Dari hasil pelatihan selama enam hari di Tapaktuan, Martina juga tahu akan tanda-tanda banjir dan juga kesiapsiagaan yang harus dilakukan.

”Jika hujan selama dua hari dan batu-batu gunung mulai jatuh, berarti itu tanda-tanda mau banjir besar dan sungai belakang rumah saya pasti akan meluap,” jelas Martina, ibu satu putra yang telah dewasa yang sehari-hari menjadi buruh cuci di gampongnya. Dia juga mengaku punya pengalaman lari ke gunung pada malam hari, saat gempa besar terjadi di Nias bulan Maret 2005. Rumahnya yang berada dekat bibir pantai, membuatnya selalu waspada jika ada gempa. Martina juga mulai menyadari akan pentingnya menjaga sungai, tidak mengambil batu serta pasir dari sungai, dan juga arti pentingnya menjaga pohon-pohon di gunung. Tapi dia mengaku tidak bisa berbuat banyak.

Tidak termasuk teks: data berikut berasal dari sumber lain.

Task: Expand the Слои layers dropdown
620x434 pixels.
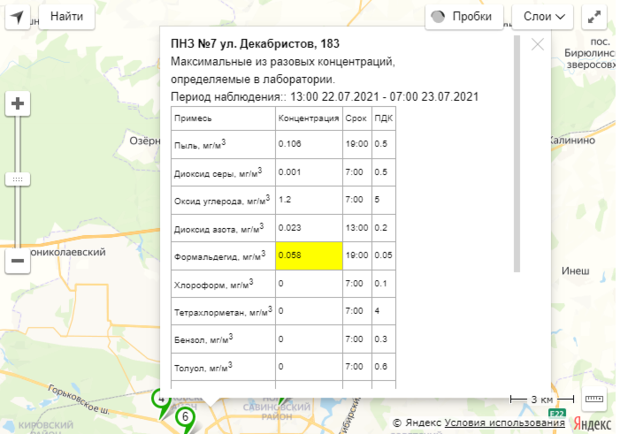Action: point(542,16)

Paling-paling pengetahuannya dibagikan kepada sesama kelompok rentan yang didampingi JRS sejumlah sembilan orang perempuan.

 Pengalaman konflik

Gampong Panjupian yang terletak di tepi pantai dan diapit pegunungan ini relatif dekat dengan Kota Tapak Tuan, sekitar 8 Km. Dibanding gampong lain di wilayah Kluet maupun Pasie Raja, memang dampak konflik di gampong ini tidak terlalu menonjol . ”Perasaan takut pasti ada, apalagi sebelum ada pos, kita harus baik-baik dengan orang-orang yang datang dari gunung,” Dulu sebelum ada pos, orang gunung sering mampir minta makan atau beras untuk dibawa ke gunung,” cerita Rafnaini. Kebetulan rumah Rafnaini dekat sekali dengan gunung. Jadi begitu orang gunung turun, rumah dialah yang pertama ditemui.

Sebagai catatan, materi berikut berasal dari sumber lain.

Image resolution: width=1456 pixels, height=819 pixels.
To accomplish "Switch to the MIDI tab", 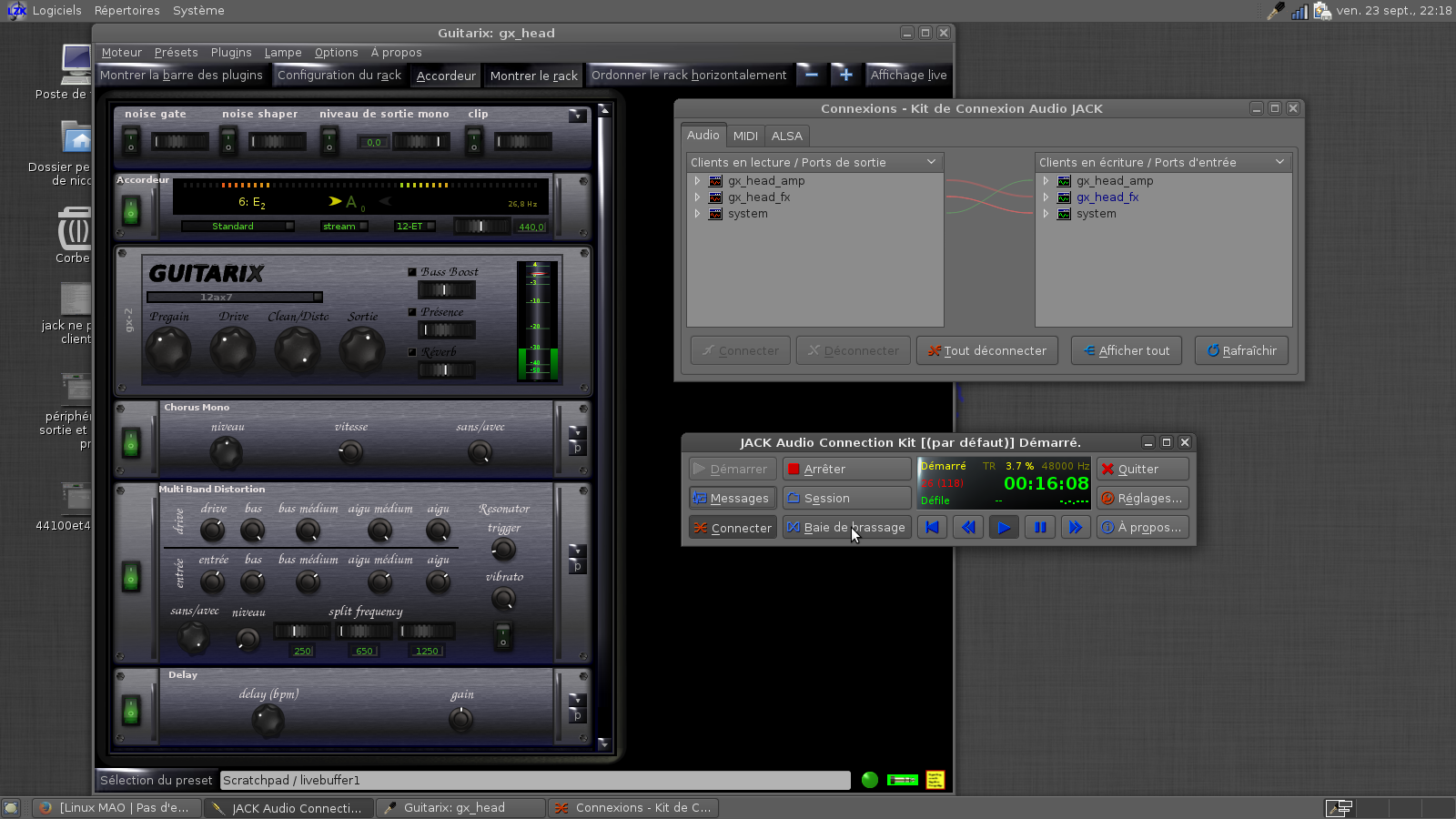I will [x=745, y=136].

Pengalaman yang sama juga dirasakan Ny. Martina, yang rumahnya dekat jalan raya. Saat konflik terjadi, yang ada rasa takut dan khawatir, serta kesulitan untuk pergi ke kota.

Namun kondisi itu berubah setelah ada pos militer di pinggir gunung. Kondisi gampong menjadi lebih aman dan orang gunung pun jarang turun. Malah bagi Rafnaini, saat konflik ada sedikit rejeki karena sering mendapat pekerjaan menjahit dari prajurit TNI, seperti menjahit nama, simbol, ataupun pangkat. Ada yang sangat berubah saat sebelum konflik dengan masa sesudah konflik berkaitan dengan usaha jahit Rafnaini. Dulu jahitannya cukup laris, karena ekonomi lancar khususnya saat pala dan nilam masih menjadi andalan. Sekarang menurutnya ekonomi tidak lancar karena orang-orang gampong kurang penghasilannya. Penyebabnya adalah banyaknya pohon pala yang mati dan murahnya harga jual minyak nilam.

Demikianlah bahwa ternyata masih ada celah sosial budaya besar yang tertinggal pada saat ini bagi kaum perempuan khususnya di wilayah pedesaan untuk mengambil peran sebagai pendidik masyarakat tentang kebencanaan. Ketidakmatangan organisasi yang bisa mewadahi aspirasi para perempuan maupun untuk mempercepat proses penyebaran informasi juga masih menjadi kesulitan tersendiri bagi perempuan untuk berpartisipasi di masyarakatnya yang memang masih bercorak patriarki seperti di Aceh Selatan.